Simply put, how do you make an uncommon technology feel like it’s always been part of one’s life? This was our challenge when helping to design the Gest controller.
Gest is a groundbreaking wireless input device that can be used to control just about anything, from replacing the keyboard to flying drones. When Pushstart was approached by the team at Apotact Labs, the technology was embedded in a glove much like its less-impressive predecessors found in the gaming space.
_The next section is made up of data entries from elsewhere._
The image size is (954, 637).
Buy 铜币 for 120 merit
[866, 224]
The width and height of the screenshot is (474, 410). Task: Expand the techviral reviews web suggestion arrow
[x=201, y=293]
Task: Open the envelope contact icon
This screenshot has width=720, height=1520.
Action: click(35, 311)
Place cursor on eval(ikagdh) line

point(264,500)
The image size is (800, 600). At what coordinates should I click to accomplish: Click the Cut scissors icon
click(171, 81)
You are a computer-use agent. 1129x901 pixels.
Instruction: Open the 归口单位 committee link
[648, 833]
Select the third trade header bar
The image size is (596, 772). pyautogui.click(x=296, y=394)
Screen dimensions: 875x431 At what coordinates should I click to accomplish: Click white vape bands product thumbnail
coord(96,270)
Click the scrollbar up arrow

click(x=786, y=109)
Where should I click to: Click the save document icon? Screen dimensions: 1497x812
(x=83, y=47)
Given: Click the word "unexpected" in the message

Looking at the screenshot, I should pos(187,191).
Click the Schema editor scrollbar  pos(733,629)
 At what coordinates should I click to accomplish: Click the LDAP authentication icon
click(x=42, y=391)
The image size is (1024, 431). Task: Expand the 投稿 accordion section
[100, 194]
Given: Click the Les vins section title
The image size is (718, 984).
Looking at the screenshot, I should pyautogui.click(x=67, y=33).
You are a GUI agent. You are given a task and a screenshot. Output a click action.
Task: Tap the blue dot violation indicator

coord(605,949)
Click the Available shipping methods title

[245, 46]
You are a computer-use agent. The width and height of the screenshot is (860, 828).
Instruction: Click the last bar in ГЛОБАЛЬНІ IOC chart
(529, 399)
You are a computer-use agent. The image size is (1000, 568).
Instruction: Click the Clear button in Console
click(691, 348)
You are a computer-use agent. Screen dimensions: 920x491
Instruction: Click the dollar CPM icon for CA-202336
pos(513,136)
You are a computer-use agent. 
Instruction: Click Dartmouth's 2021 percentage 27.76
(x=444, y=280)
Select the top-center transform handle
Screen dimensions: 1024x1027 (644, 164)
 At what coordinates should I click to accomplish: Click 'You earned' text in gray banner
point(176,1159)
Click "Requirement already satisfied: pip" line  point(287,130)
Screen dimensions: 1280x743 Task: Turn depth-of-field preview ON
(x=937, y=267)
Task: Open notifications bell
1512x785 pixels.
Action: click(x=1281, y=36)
The aesthetic challenge was obvious, but the functional challenges were multifaceted and daunting as well. In designing Gest, we faced many of the same questions wearable startups struggle with; how do we accommodate for a wide range of hand/finger sizes? How do we make it feel like it’s not there? How do we make a design that is both ready for high volume manufacturing and affordable enough to produce a low volume of beta units without breaking the bank?
To address those questions, the industrial designers at Pushstart created a series of models for user testing. Through that process we found out what the product wanted to be, then we figured out how present it to the world. In Gest, we strived to make an unconventional object seem like the obvious solution.
Pushstart was able to understand our users and product very quickly and with immense depth. They kept pace with our product cycle, iterating quickly while maintaining top quality which was key to our success as a fast-moving startup. They provided invaluable insights that helped us make the correct tradeoffs in design and manufacturing choices. Above all, working with Pushstart wasn’t like work at all, but rather a fun, inspiring, and educational endeavor.